▸ What is expected
Only the lines from the beginning of the data below through the line containing "1623x913 pixels." belong in the response, each copied exactly.

▸ Records for the exercise
--*--

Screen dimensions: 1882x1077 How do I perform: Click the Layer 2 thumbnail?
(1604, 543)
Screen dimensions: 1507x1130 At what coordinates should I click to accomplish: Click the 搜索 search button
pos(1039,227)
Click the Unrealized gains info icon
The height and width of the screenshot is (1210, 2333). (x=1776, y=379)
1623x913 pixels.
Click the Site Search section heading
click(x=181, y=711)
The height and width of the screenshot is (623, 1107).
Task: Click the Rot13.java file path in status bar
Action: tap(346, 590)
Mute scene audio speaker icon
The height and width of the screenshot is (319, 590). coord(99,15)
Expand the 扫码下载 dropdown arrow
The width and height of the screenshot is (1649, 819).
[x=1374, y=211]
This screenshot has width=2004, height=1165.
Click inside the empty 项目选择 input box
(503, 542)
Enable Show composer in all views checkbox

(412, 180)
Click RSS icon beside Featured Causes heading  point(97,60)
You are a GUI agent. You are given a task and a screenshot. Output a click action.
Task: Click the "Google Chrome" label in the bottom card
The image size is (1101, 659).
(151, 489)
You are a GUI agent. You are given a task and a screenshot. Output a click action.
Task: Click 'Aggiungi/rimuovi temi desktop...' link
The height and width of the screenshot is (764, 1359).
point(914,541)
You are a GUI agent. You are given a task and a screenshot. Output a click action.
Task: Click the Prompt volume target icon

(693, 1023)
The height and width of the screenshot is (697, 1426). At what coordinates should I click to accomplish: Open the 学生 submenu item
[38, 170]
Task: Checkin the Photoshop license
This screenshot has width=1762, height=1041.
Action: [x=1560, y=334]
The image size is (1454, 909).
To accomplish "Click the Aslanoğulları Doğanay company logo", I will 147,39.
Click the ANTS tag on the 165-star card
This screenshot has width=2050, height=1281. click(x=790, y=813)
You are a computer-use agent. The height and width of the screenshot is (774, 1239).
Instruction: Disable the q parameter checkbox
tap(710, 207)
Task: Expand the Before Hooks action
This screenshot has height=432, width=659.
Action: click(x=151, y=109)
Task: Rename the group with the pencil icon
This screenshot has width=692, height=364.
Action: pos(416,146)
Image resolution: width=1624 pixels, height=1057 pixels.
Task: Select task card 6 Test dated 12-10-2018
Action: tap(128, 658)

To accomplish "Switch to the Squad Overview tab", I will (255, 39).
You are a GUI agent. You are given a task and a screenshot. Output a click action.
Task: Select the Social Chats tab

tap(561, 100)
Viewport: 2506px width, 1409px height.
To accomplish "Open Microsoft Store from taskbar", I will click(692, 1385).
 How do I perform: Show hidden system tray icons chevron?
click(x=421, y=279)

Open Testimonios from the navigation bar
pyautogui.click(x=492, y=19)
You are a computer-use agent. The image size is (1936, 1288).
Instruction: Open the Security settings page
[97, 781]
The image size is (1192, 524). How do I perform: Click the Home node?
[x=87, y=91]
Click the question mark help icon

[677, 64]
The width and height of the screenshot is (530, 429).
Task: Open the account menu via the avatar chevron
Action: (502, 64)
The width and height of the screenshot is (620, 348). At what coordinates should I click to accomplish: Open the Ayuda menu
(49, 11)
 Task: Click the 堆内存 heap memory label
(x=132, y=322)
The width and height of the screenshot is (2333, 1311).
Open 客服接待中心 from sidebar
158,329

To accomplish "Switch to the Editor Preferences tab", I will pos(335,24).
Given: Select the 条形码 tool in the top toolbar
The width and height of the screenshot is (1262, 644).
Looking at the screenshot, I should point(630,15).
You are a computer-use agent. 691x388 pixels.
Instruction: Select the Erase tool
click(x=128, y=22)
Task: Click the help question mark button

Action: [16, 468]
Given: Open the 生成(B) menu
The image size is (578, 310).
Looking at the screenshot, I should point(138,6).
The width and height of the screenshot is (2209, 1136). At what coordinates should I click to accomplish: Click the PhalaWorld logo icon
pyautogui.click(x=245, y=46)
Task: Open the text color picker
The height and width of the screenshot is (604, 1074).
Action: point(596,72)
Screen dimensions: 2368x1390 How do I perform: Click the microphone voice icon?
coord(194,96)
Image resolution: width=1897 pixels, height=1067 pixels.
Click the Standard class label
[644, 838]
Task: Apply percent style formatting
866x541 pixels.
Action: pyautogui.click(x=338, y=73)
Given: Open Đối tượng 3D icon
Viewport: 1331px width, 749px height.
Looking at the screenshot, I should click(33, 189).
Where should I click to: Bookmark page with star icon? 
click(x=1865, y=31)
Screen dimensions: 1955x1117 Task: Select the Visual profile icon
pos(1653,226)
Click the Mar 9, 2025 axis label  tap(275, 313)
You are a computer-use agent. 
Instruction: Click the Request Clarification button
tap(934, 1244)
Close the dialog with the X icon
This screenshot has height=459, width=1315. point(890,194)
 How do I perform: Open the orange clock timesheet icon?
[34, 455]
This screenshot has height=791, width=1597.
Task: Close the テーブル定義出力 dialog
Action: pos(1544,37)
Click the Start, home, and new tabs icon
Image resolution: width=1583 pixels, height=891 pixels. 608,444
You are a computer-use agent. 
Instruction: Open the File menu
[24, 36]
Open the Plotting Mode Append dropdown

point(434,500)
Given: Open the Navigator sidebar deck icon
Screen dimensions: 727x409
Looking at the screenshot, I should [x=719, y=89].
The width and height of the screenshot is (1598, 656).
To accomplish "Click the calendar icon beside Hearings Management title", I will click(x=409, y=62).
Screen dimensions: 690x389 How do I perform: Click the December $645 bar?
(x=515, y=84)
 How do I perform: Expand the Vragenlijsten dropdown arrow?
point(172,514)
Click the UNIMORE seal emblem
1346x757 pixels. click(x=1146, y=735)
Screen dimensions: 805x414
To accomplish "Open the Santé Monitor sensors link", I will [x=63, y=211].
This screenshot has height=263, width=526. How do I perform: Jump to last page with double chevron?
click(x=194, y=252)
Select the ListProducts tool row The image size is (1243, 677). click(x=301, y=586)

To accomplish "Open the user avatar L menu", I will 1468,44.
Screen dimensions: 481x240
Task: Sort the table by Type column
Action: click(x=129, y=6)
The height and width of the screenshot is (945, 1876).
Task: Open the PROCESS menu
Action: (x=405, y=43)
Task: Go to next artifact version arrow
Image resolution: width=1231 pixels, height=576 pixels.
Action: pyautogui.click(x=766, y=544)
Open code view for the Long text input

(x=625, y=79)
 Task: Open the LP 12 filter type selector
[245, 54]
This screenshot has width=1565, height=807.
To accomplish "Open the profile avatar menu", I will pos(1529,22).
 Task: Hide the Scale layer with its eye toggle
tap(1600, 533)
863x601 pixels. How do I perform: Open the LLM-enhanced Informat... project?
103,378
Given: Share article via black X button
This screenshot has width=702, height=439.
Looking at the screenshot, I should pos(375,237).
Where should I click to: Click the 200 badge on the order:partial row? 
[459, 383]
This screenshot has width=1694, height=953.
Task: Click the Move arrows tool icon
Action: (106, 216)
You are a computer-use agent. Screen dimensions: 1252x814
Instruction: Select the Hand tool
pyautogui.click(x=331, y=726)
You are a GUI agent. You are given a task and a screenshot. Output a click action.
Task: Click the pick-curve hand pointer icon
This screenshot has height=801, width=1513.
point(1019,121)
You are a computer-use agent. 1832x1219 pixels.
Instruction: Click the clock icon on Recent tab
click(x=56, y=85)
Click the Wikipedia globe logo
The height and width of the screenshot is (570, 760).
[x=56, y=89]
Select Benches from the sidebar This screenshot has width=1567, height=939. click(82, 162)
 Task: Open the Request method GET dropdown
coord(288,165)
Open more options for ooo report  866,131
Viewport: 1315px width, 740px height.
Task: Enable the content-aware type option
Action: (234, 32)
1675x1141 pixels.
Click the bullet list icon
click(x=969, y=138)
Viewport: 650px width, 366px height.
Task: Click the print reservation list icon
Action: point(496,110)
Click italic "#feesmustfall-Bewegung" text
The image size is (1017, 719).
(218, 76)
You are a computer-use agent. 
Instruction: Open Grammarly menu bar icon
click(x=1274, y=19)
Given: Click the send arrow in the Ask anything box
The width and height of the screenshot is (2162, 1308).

--*--

▸ Output below
Screen dimensions: 1882x1077 How do I perform: Click the Layer 2 thumbnail?
(1604, 543)
Screen dimensions: 1507x1130 At what coordinates should I click to accomplish: Click the 搜索 search button
pos(1039,227)
Click the Unrealized gains info icon
The height and width of the screenshot is (1210, 2333). (x=1776, y=379)
1623x913 pixels.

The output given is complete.